The Holy Prophet, on his return from Taif, was leading a lonely life. He supplicated God Almighty that He should guide him in the matter of his marriage, so that he might choose rightly and wisely. A short while later he saw the angel Gabriel in his dream who presented him with a green silk kerchief and said, This is your wife in this world and the next.’ The Holy Prophet observed that the kerchief bore a likeness of Aisha, daughter of Abu Bakr.
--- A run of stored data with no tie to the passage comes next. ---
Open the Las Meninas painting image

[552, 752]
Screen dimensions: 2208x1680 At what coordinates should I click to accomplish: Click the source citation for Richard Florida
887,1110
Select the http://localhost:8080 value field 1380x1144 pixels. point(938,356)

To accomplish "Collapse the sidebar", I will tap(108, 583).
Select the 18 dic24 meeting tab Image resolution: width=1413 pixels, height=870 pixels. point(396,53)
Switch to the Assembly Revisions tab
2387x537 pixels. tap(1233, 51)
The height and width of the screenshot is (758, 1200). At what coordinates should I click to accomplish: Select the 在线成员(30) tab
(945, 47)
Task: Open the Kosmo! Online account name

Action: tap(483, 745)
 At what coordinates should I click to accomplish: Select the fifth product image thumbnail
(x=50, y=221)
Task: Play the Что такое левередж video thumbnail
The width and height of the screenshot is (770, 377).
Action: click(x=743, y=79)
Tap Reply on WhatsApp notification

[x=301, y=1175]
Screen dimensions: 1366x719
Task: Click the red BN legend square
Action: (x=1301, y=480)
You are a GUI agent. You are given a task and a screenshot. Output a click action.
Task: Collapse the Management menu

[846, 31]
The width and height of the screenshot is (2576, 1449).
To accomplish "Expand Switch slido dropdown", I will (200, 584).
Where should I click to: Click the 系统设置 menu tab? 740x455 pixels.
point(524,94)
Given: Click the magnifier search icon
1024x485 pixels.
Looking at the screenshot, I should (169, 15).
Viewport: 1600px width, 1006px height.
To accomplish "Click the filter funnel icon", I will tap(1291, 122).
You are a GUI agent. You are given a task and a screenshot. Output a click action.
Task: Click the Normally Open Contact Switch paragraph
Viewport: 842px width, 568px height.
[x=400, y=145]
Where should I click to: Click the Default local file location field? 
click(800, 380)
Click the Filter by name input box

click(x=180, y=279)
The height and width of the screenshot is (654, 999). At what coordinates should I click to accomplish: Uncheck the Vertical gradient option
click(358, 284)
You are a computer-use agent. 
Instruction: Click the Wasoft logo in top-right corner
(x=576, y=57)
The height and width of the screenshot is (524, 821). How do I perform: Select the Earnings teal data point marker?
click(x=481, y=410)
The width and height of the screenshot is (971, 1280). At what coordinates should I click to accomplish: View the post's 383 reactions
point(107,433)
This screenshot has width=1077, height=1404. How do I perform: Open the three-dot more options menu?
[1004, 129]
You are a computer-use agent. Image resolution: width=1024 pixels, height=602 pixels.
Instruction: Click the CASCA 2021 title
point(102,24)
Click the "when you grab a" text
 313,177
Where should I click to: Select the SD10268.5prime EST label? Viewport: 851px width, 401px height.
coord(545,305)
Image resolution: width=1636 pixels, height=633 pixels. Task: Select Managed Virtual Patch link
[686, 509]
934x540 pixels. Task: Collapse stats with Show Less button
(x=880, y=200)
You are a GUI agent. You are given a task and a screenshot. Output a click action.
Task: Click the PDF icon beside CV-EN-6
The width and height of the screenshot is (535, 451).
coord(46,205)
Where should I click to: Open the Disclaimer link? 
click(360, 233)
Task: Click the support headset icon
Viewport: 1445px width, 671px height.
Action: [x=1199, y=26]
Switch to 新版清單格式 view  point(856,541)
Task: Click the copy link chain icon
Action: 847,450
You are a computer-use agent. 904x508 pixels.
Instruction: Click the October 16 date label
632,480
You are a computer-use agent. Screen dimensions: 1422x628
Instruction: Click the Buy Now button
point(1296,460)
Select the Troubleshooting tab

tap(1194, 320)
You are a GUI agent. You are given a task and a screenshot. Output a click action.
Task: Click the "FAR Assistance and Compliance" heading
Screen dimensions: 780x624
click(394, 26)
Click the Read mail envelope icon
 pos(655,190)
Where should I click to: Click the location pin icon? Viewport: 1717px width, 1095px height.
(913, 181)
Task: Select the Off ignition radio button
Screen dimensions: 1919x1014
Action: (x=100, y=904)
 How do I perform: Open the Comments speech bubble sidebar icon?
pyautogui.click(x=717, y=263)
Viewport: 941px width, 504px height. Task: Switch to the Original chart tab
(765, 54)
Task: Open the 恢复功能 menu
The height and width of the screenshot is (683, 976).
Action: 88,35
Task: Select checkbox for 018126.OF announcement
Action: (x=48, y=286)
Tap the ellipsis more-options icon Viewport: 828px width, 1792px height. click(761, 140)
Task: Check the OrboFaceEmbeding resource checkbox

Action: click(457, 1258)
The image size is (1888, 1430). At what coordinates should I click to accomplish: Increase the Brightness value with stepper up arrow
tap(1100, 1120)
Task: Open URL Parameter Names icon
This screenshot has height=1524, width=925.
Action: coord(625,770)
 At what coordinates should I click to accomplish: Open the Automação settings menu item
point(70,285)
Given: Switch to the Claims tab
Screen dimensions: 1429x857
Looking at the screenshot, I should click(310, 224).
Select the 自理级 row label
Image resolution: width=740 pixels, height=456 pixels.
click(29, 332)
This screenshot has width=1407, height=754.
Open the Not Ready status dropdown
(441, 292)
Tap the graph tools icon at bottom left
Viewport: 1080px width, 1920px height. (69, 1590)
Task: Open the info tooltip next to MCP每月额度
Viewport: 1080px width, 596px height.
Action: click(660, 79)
Sometime later, Khulah, daughter of Hakim and wife of Usman bin Maz’un, came to him and asked him, ‘Messenger of Allah, why do you not marry?’ He inquired, ‘Whom shall I marry?’ She submitted, ‘If you wish, you can marry a virgin, and if you prefer, you can marry a widow.’ He asked, ‘Who are they?’ Khulah submitted, ‘The virgin is the daughter of your close friend, Abu Bakr; and the widow is Sudah, daughter of Zamaa and widow of Sakran bin Amr.’ On this, the Holy Prophet asked her to find out about both. Accordingly, Khulah first approached Abu Bakr and his wife, Um Ruman, and mentioned the matter to them. They were surprised and wondered whether the match was permissible as Abu Bakr looked upon the Holy Prophet as his brother. On this being mentioned to the Holy Prophet, he pointed out that a spiritual relationship was no bar to marriage. Being apprised of this, Aisha’s parents signified their assent with great pleasure. Thereafter, Khulah went to Sudah bint Zamaa and mentioned the proposal to her, whereupon she and her relations accepted it gladly. Thus the nikah of the Holy Prophet was performed, both with Sudah and with Aisha, in the month of Shawal of the tenth year of prophethood. The dower of the bride in each case was four hundred dirhems. Hazrat Sudah took up her residence with the Holy Prophet immediately, but as Aisha was only ten years of age at the time of her nikah, her wedding was postponed till after the Migration to Medina.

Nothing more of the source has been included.